“There’s just a level of uncertainty about where the Labor party is going to land and it may just be prudent for companies to address that,” Millner says.
BHP is already locked into a $5.2 billion special dividend to be paid on January 30 following the sale of its US shale assets. Other special dividend candidates with big franking balances including Woolworths (which could pass the $1.7 billon from its petrol business sale back to investors) and Commonwealth Bank (which will reap billions from the sale of its global asset management business).
Retailers Nick Scali and Premier Investments, and miner Oz Minerals, are other candidates that have been mentioned in dispatches.
This possible sugar hit will add to what has been a big year in capital returns.
Don Hamson, managing director of Plato Investment Management, says dividends increased 8 per cent in dollar terms in 2008.
While the market ructions in the December quarter weighed on the returns of many fund managers, Plato’s Australian Shares Income Fund had a record year for income distributions, with gross income distributions – cash plus franking credits after fees – in excess of 12 per cent.
That’s well above the longer-term average of 9 per cent, and Hamson sees the figure hitting at least 14 per cent for the 2018-19 financial year, given BHP’s monster payout.
If the special dividends flow – and Hamson is also confident they will – then distributions will climb again.
Still, Hamson is no fan of the Labor proposal. He says around 10 per cent of his investor base would be affected, but the best case study he has to argue against the proposal is his late mother, who passed away last year.

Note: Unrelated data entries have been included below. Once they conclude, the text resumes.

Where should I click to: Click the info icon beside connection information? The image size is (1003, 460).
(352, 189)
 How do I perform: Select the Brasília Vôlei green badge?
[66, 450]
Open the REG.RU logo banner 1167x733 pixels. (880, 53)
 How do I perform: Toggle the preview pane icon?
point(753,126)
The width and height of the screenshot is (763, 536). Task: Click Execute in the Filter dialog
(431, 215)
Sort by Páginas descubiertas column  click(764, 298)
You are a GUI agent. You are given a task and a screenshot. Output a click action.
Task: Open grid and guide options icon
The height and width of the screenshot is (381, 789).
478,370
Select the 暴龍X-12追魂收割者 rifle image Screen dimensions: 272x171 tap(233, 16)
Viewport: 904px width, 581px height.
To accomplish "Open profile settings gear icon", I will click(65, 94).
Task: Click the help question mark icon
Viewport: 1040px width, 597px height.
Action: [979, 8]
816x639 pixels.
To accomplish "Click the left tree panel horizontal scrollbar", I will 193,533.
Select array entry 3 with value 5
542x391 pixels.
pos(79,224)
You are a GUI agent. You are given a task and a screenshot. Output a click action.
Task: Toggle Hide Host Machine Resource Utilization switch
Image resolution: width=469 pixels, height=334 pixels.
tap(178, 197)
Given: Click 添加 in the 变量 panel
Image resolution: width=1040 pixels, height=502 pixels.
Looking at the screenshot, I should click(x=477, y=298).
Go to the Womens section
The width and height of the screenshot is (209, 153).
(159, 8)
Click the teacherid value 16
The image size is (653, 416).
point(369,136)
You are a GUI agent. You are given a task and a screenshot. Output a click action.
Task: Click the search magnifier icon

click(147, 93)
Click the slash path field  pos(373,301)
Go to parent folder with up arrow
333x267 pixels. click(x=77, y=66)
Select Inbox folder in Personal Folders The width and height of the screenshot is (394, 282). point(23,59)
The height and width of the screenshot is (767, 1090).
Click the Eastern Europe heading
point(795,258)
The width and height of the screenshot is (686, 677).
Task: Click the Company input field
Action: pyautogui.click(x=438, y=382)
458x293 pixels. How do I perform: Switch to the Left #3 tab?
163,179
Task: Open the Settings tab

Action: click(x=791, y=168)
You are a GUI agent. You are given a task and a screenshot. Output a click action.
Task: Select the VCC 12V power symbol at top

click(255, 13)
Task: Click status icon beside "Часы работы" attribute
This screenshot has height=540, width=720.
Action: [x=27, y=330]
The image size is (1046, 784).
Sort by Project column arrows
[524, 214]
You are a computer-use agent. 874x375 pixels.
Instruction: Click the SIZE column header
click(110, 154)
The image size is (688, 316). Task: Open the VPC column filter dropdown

Her annual income of $30,000 was high enough to mean she didn’t qualify for the pension, but not so high that she could afford the $8000 hit that Hamson estimates she would have faced under the Labor policy.
“She would have lost 28 per cent of her income, and she wasn’t a wealthy woman,” Hamson says.
He also points out that the case study shows the policy may hit women harder than men, given they tend to live longer.
Hamson doesn’t expect Labor to back away from the policy – a fair bet given Bowen’s declaration that Labor would see victory in the federal poll as giving it a mandate for its tax changes.
But he’s more confident that cross bench senators will oppose the changes given the level of anger, particularly among older voters.
“A lot of the cross bench senators understand this now. This is a pretty contentious issue.”
But Hamson also suggests a middle ground might be possible in the form of a cap on the amount of refunds that an individual could claim. He suggests a $10,000 or $15,000 limit might go some way to cooling the concern around the policy.
“If people begrudge that for someone like my mother, then they need to get a life. That makes a huge difference for these people.”
Millner and Culbert believe the cap would need to be higher than that, but they also see a Labor backdown as unlikely.
The Coalition isn’t going to let the issue fade. On Wednesday, Liberal MP Tim Wilson announced the House of Representatives Standing Committee on Economics will hold another round of public hearings into the Labor policy next month.
The hearings in Merimbula, Bondi and Chatswood will take the number of public sessions held to 11, with further sessions almost certain.
The inquiry is starting to look like Bob Dylan’s Never Ending Tour, which would share a similar grey-haired audience.